*EXCERPT:*

- Opening Delimiter -

Joanne Marqusee, Cooley Dickinson’s president and CEO, said Monday that Smith Vocational’s donation was an incredible gesture. The $10,000 worth of supplies, Marqusee said, will be kept in storage initially as the hospital continues to get deliveries of medical-grade equipment. She expects the donated items to be used before long.

“We’re preparing for this to continue to evolve,” Marqusee said. “We’re preparing for a surge of patients in the coming weeks.”

Sewing masks

Marqusee said the hospital’s priority is promoting public safety, which means following the state’s stay-at-home guidance, social distancing practices and employing good hygiene as ways to reduce infections

But Cooley Dickinson has also announced that it is seeking donations of nonmedical-grade personal protective equipment. The hospital follows Centers for Disease Control and Prevention guidance in accepting these donations to ensure patient safety.

Marqusee said she appreciates the generosity of the community and the many who are already beginning to sew masks.

One group doing this is called ValleyMasks. Lilly Lombard of Northampton has helped to organize a group of about 50 people who are helping to make and deliver masks.

Lisa Chase, also of Northampton, said her daughters, Iris and Hazel, are back from Middlebury and Williams colleges and decided to begin making masks as a way to be productive during the extended spring break.

Iris Ethier, who does costume work for productions at Middlebury College, where she is a student, said she is excited to begin making masks, and hopes to use fabric that will bring some cheer.

“It’s nice to have a focus to be able to help. It’s a way to thank the doctors and nurses who are putting themselves at risk,” Ethier said.

Ethier said it’s relatively easy to do the hand-sewing and make the masks using a small amount of fabric that can cover the face and the elastic to hold the mask in place.

“Once I get going, I hope to get my family to do a tandem line,” Ethier said.

Marqusee said the hospital thanks people who are making these thoughtful contributions.

“Expressions of support from the community mean a lot. It helps in keeping people’s spirit up, which is really important,” Marqusee said.

For homemade masks, online instructions, including YouTube tutorials, are available at www.youtube.com/watch?v=wcMhjFNEqCo and www.youtube.com/watch?v=ueWkAuY3k6Y.

Masks can be dropped off at Cooley Dickinson Hospital’s north entrance, Monday through Friday, between 8 a.m. and 4:30 p.m.

3D printing

For those organizations with 3D printing capabilities who are interested in producing masks or other medical equipment, Cooley Dickinson suggests people send email to covid_innovation@partners.org, the Partners COVID-19 Innovation Center.

In Hadley, Hopkins student Kieran Cullen is experimenting with 3D printing using a printer that he built himself, but due to the rigidity of the plastic he’s working with, he isn’t sure whether it can offer protections.

Still, Cullen said he is working on printing prototypes for transparent full-face shields that might be used with a traditional mask, and he is also looking at the possibility of printing respirator valves.

People can also donate medical-grade personal protective equipment. These include the N95, surgical and fluid shield masks, goggles and safety glasses, gloves, disposal and isolation gowns, hand sanitizer and bleach and sani-wipes.

Any of these donations will receive clinical assessment and approval before being used. Donors will be acknowledged for their gifts, if they choose.

In Springfield, Baystate Health is also making an appeal for personal protective equipment. To make a donation, people should call 413-794-6552 or send email to covid19PPE@baystatehealth.org

To assist with Baystate’s ability to buy items, call 413-794-2025 or send email to PPEpurchasing@baystatehealth.org

Dakin Humane Society, which runs animal shelters in Leverett and Springfield, recently donated scrub tops and other disposable personal protective equipment for human health care to Baystate Medical Center.

“We anticipated that human health workers would need these supplies soon, so we recently stopped using disposable items at Dakin and found alternative equipment including smocks that could be laundered and reused instead of being disposed of,” Dakin’s Director of Operations Karina King said in a statement.

- Closing Delimiter -

Excerpts from a dataset

- Opening Delimiter -

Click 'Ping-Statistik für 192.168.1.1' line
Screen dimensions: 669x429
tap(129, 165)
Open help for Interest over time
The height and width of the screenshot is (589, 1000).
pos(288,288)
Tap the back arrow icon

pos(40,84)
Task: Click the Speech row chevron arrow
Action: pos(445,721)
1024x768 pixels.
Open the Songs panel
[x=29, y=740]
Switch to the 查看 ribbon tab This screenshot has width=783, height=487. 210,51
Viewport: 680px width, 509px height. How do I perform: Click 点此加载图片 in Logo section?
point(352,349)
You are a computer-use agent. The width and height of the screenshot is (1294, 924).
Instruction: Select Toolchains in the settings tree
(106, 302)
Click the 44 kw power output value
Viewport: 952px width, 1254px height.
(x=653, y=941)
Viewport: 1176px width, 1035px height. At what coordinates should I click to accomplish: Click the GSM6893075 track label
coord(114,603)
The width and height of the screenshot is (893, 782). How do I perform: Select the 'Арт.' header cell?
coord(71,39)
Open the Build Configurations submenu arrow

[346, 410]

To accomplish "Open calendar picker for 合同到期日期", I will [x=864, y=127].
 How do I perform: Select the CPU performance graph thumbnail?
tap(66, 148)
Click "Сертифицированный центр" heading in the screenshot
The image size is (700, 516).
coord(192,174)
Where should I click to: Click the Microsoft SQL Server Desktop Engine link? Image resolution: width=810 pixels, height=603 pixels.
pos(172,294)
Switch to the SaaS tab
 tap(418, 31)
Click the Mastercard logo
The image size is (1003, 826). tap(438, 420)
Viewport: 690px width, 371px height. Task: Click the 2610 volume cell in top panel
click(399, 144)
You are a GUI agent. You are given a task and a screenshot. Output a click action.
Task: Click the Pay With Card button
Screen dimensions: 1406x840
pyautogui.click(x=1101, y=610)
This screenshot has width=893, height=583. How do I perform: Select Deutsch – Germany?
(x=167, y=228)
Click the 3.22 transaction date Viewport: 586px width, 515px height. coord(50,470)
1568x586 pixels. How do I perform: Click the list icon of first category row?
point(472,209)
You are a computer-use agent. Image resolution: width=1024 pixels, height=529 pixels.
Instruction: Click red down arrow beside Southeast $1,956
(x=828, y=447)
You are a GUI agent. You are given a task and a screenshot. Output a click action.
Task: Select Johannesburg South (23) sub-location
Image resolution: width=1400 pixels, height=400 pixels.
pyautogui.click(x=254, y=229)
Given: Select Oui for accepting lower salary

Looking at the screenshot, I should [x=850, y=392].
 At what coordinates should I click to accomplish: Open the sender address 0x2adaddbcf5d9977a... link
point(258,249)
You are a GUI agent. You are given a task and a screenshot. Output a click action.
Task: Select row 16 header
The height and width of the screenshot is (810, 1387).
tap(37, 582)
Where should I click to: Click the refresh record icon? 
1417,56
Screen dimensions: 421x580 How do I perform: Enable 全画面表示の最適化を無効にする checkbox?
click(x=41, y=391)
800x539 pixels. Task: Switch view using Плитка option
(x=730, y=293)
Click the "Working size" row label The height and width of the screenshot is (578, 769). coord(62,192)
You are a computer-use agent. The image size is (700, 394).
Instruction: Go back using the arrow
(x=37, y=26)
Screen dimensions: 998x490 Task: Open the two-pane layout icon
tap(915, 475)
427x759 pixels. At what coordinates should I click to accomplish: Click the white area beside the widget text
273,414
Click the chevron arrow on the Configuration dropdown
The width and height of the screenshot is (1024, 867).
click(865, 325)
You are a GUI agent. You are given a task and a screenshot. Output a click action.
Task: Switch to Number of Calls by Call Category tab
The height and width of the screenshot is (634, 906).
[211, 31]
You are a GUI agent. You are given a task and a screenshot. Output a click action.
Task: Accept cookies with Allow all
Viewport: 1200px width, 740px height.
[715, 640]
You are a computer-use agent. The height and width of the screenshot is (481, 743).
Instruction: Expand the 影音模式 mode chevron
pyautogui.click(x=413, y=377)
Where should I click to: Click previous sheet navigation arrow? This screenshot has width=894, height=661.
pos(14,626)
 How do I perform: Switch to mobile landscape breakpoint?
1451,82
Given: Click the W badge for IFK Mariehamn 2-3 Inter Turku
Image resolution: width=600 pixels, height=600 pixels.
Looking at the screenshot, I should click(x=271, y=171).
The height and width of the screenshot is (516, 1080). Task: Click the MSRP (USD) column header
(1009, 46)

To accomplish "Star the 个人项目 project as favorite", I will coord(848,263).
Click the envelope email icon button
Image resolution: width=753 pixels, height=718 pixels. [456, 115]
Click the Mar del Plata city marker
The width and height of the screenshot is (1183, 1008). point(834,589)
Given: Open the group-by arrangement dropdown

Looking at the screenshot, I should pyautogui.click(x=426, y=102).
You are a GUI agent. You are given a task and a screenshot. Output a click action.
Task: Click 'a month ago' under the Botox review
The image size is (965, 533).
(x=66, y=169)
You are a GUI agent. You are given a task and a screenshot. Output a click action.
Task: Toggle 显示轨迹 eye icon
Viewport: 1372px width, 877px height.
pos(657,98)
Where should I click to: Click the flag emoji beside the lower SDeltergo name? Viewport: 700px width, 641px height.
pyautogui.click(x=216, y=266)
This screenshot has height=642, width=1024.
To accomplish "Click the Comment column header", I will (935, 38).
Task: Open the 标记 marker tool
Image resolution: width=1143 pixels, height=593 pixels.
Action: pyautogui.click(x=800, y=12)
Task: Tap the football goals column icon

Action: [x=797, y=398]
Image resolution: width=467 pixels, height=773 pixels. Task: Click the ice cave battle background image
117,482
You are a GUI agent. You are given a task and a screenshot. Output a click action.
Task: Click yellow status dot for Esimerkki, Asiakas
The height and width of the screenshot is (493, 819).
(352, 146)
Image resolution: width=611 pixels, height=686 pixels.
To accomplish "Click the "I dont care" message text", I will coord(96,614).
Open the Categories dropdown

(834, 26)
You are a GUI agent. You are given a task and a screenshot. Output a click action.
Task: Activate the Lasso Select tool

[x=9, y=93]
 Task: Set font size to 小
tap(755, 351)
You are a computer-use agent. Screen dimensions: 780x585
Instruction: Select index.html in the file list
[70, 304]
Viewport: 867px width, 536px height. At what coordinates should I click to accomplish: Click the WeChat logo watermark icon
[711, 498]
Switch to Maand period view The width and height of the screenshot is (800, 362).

- Closing Delimiter -

*EXERCISES:*
1. Copy the passage of the article on hospital equipment donations that begins at the words "One group doing" and stops after "bring some cheer.", swapping "Northampton" for "Easthampton" wherever it occurs.
2. Answer these questions from the article on hospital equipment donations.
(a) What was the value of the supplies Smith Vocational donated?
(b) During which days and hours can masks be dropped off at Cooley Dickinson Hospital's north entrance?
(c) Which organization donated scrub tops to Baystate Medical Center?

*WRITTEN ANSWERS:*
1.
One group doing this is called ValleyMasks. Lilly Lombard of Easthampton has helped to organize a group of about 50 people who are helping to make and deliver masks.

Lisa Chase, also of Easthampton, said her daughters, Iris and Hazel, are back from Middlebury and Williams colleges and decided to begin making masks as a way to be productive during the extended spring break.

Iris Ethier, who does costume work for productions at Middlebury College, where she is a student, said she is excited to begin making masks, and hopes to use fabric that will bring some cheer.

2.
(a) $10,000
(b) Monday through Friday, between 8 a.m. and 4:30 p.m.
(c) Dakin Humane Society